* **TASK DIRECTIONS**: The lines to reproduce run from the one containing "Focus the Find an app search box" through the end of the records below. Reproduce them exactly and add nothing.

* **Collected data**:
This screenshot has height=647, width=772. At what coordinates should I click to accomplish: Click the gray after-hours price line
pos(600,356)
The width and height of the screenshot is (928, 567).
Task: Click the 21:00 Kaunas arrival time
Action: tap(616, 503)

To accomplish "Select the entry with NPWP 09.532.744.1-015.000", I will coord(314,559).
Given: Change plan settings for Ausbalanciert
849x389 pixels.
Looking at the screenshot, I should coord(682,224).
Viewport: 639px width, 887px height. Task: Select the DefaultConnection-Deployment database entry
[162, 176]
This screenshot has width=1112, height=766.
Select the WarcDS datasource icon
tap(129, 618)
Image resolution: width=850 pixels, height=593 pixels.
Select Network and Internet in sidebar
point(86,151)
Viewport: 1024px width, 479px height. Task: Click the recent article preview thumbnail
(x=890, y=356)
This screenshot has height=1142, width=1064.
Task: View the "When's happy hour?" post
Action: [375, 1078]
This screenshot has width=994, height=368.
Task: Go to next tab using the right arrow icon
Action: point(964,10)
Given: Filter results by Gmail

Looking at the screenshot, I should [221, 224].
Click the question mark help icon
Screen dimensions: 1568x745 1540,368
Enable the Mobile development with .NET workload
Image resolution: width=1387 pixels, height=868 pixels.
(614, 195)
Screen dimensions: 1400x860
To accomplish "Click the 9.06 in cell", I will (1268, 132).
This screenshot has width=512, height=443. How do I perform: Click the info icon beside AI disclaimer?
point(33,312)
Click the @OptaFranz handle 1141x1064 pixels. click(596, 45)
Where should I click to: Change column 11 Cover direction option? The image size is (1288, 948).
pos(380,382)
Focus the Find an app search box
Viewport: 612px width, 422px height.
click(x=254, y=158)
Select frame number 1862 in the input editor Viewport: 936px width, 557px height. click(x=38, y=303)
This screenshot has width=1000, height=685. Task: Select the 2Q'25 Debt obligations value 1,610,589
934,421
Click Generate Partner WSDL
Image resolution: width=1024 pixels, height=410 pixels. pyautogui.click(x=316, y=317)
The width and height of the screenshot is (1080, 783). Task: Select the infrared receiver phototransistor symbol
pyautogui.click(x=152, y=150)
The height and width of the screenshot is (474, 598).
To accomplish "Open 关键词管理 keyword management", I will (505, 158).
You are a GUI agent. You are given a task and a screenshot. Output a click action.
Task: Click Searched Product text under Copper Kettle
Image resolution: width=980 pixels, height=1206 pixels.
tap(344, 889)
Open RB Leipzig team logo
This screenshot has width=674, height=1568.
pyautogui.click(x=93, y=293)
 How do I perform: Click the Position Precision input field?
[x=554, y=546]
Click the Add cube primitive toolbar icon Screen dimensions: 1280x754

* **FINAL ANSWER**:
Focus the Find an app search box
Viewport: 612px width, 422px height.
click(x=254, y=158)
Select frame number 1862 in the input editor Viewport: 936px width, 557px height. click(x=38, y=303)
This screenshot has width=1000, height=685. Task: Select the 2Q'25 Debt obligations value 1,610,589
934,421
Click Generate Partner WSDL
Image resolution: width=1024 pixels, height=410 pixels. pyautogui.click(x=316, y=317)
The width and height of the screenshot is (1080, 783). Task: Select the infrared receiver phototransistor symbol
pyautogui.click(x=152, y=150)
The height and width of the screenshot is (474, 598).
To accomplish "Open 关键词管理 keyword management", I will (505, 158).
You are a GUI agent. You are given a task and a screenshot. Output a click action.
Task: Click Searched Product text under Copper Kettle
Image resolution: width=980 pixels, height=1206 pixels.
tap(344, 889)
Open RB Leipzig team logo
This screenshot has width=674, height=1568.
pyautogui.click(x=93, y=293)
 How do I perform: Click the Position Precision input field?
[x=554, y=546]
Click the Add cube primitive toolbar icon Screen dimensions: 1280x754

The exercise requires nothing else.